I asked Lazzari about the feasibility of using Geico’s Speedry system which uses infrared radiation with a dynamic emission spectrum on the very high build of primerless colour coats. He explains the company’s developments in this area: “We are integrating a part of the Speedry technology into an actual oven; Speedry will be used mainly for parts of two-tone lines, concentrating on roof sections, but part of the technology will be

used as part of the new oven design we are working on. This will be a mixture of infrared and convection heating.”

A catalyst for change in heating
We asked Paolo Colombaroli, Executive Director Innovation; Proposal and Advanced Engineering, about the exciting project using catalytic panels to concentrate heat energy inside ovens, reducing the need for maintaining constantly high temperatures.

He explains: “The idea is to use catalytic panels to heat and dry the top coats, as a heat source supplementary to the usual gas heating. The catalytic panels can be turned on and off very quickly and this can help to have downtime overnight, with the gas heating switched off and have a guaranteed rapid start-up time. We are working on how this method will work with different paint processes. We foresee a mix of conventional ovens and catalytic lamp panels being very popular; it will also add flexibility. Ultimately, I can imagine using the catalytic heating system alone in some new paintshops.”

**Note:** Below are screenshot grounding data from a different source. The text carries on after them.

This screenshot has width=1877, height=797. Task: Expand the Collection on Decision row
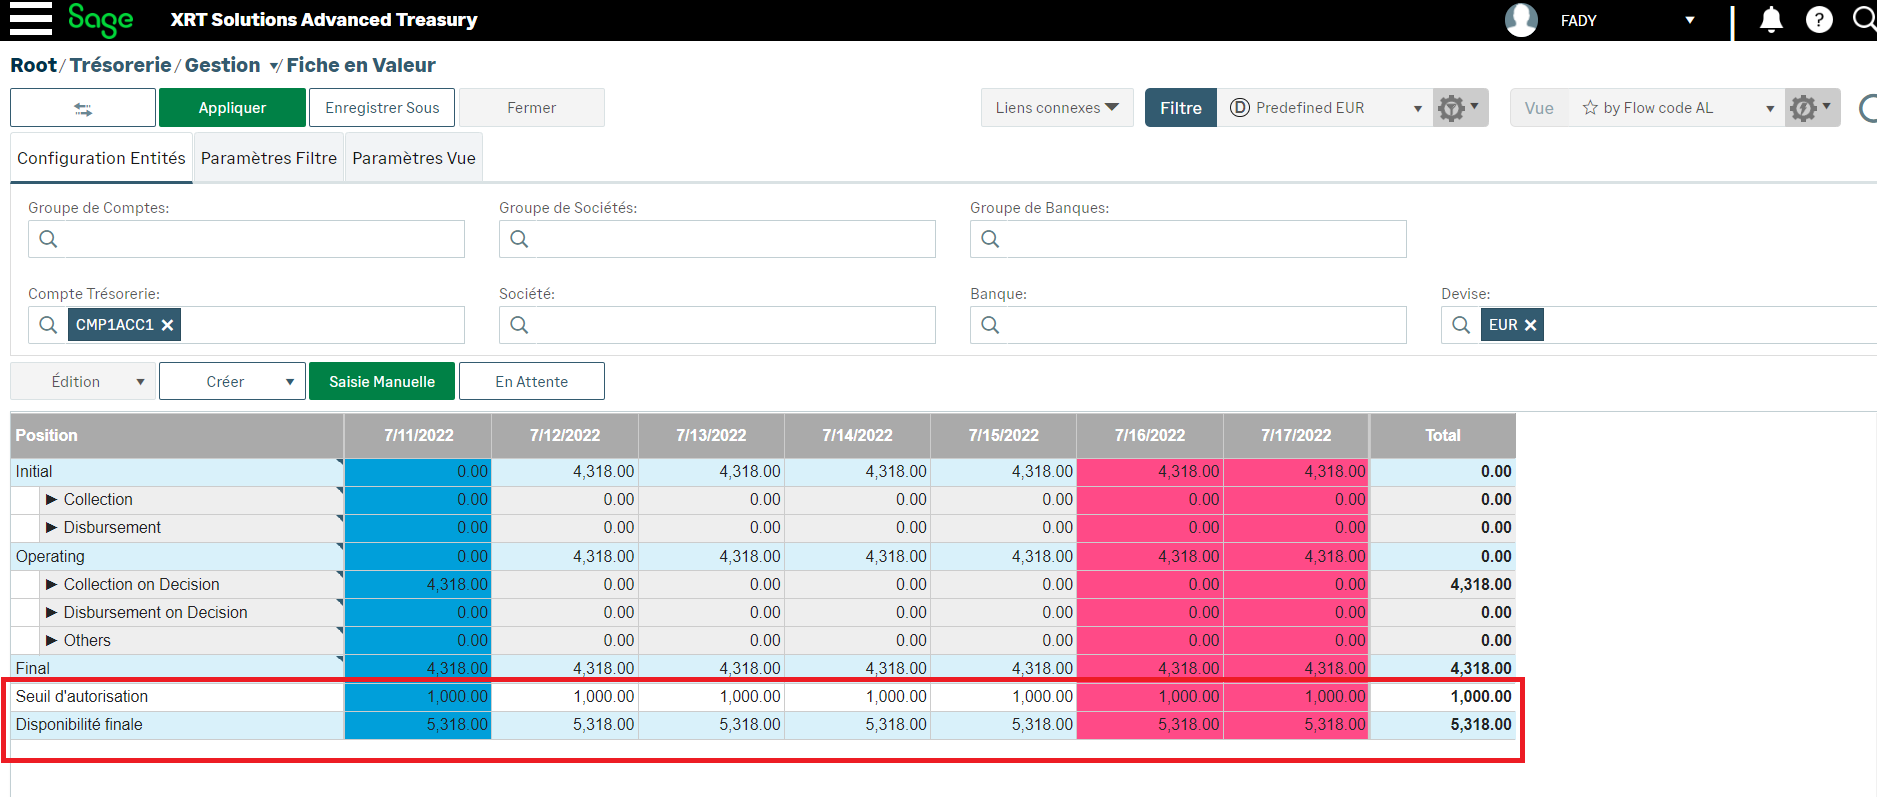click(x=51, y=584)
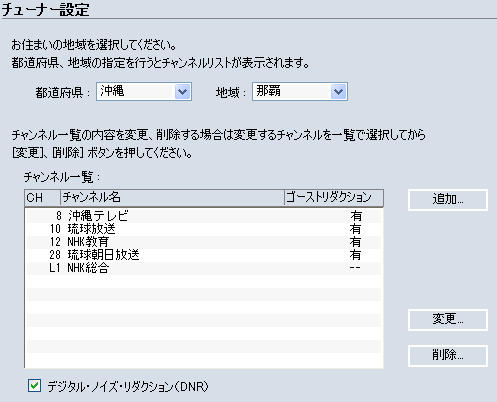Image resolution: width=497 pixels, height=402 pixels.
Task: Click empty area in channel list
Action: click(x=204, y=320)
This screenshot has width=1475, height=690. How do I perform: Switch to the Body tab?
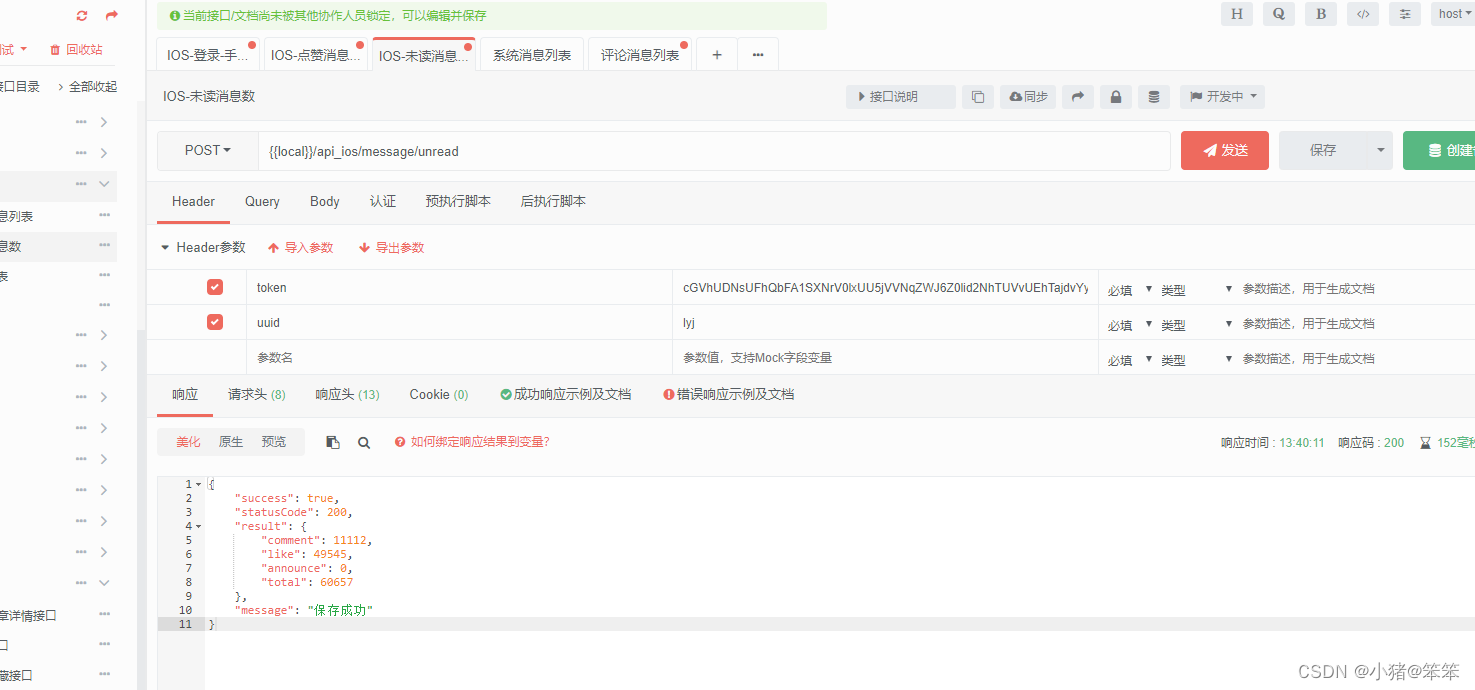tap(324, 201)
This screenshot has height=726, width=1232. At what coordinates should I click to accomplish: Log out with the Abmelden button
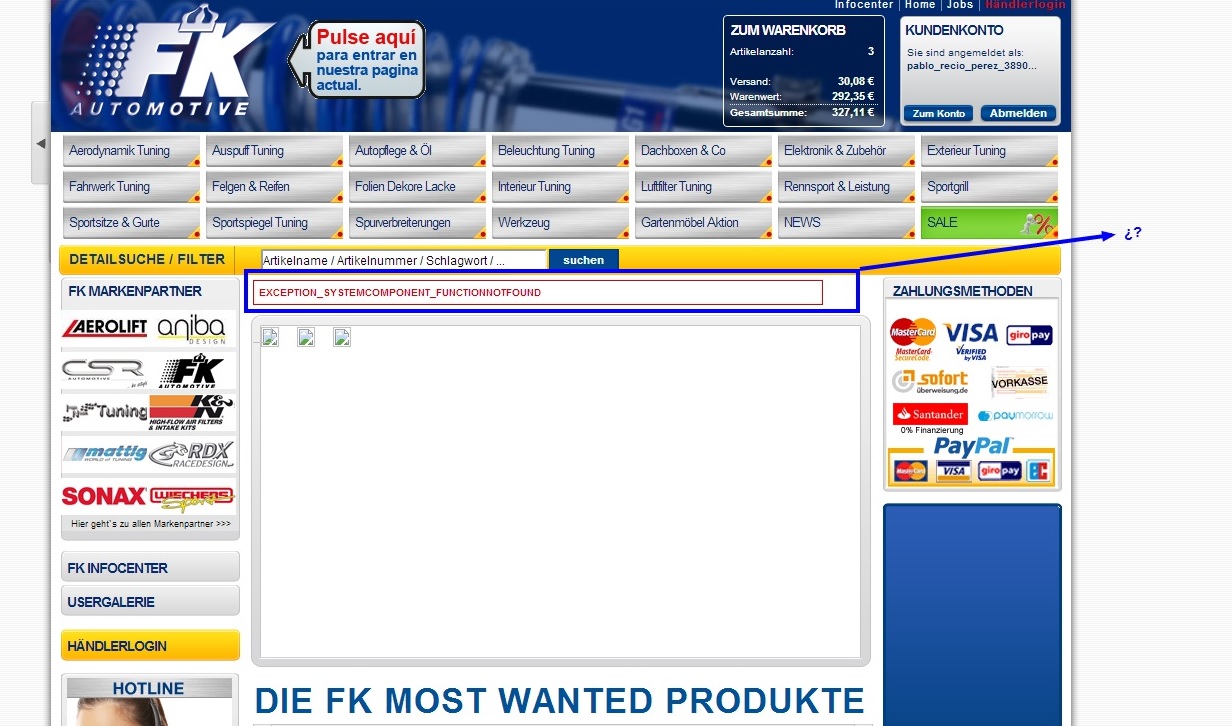click(1018, 113)
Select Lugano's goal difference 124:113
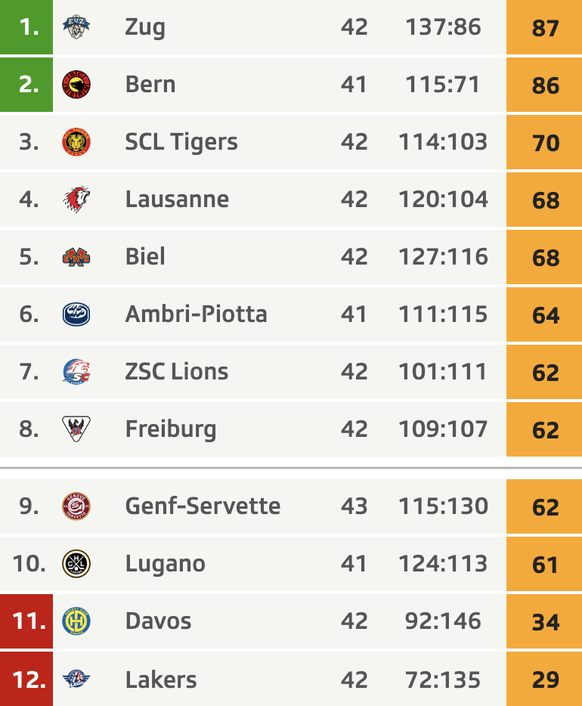Viewport: 582px width, 706px height. pyautogui.click(x=443, y=564)
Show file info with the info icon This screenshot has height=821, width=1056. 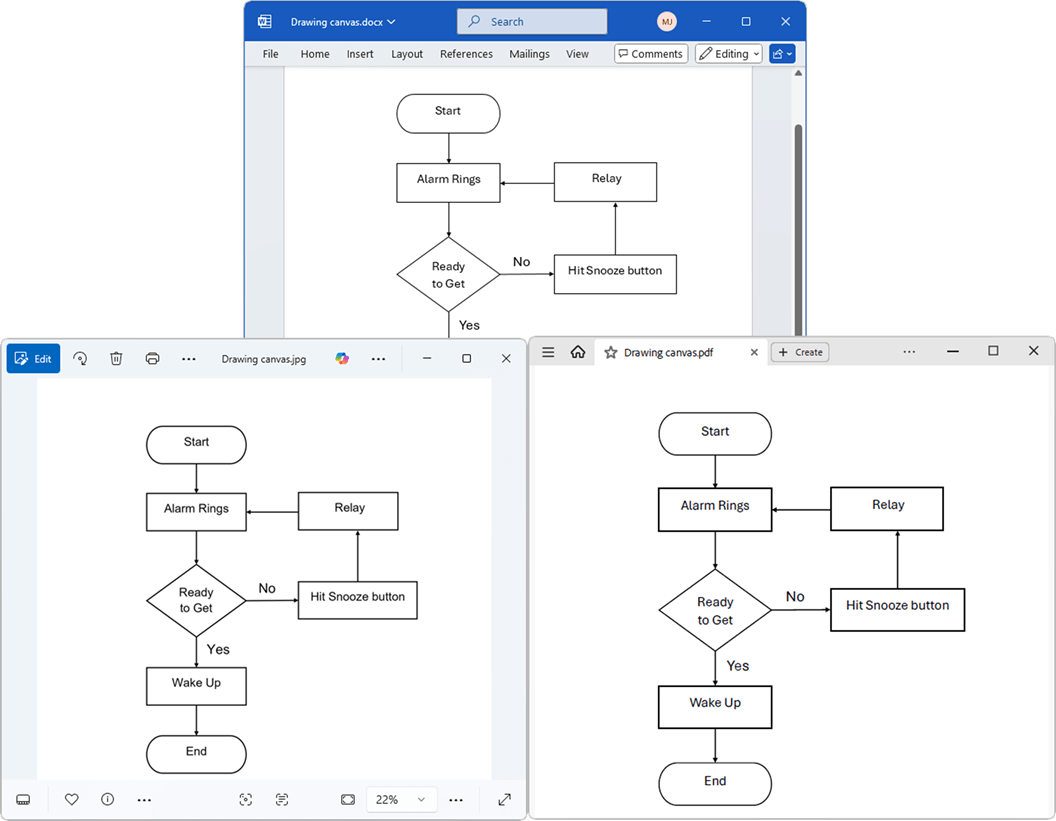pos(108,799)
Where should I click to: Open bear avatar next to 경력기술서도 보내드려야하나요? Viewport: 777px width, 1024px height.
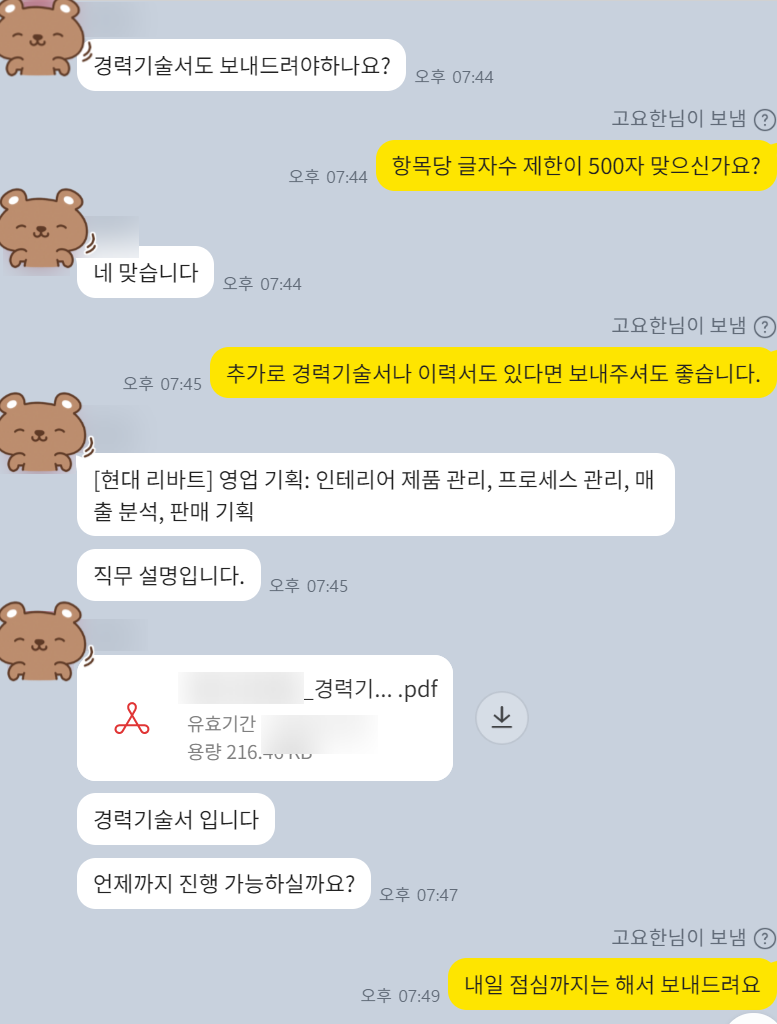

Innovation centred in Italy
Geico’s expertise is born out of the company’s constant drive for improvement and innovation; it displays these ambitions at its Pardis Innovation Center in Italy. And Geico’s projects for 2013 will even more underline its concrete and effective approach to innovation. As a matter of fact, next spring Geico will inaugurate its new R&D facility which will be the new Global Technological Center of the Geico Taikisha Alliance. “At present, in our Pardis Center, we have installed the latest version of our J-Jump, and we have launched activities for new oven technology: a programme for developing new curing ovens, with the target of reducing energy consumption. This programme will be further developed during the rest of this year; the first modules of the prototypes have already been installed in the Pardis Center. Then we will develop and evaluate them in the first three months of 2013. “By the middle of 2013, we aim to launch some new oven products on to the market, that will be displayed in Geico Taikisha’s new Center, a brand new building adjacent to our main offices.”

I asked Lazzari about the motivation to develop a new version of the J-Jump system: “It is a solution that the market is demanding, as the actual limit of the existing J-Jump is 25 jobs per hour (jph). What we have found with recent projects, a Mitsubishi project and a MPSA project, both in Brazil, was that the practical limit was 25 jph.

“We analysed the system and we could see that there was some space to enhance efficiency and to obtain, with the same amount of ED coating material and energy, up to 30 jph. You do not often see production capacity required at 30 jph; such a production capacity is very commonplace for paintshops, both for stand-alone production systems and for first-phase rate in 60 jph capacity projects."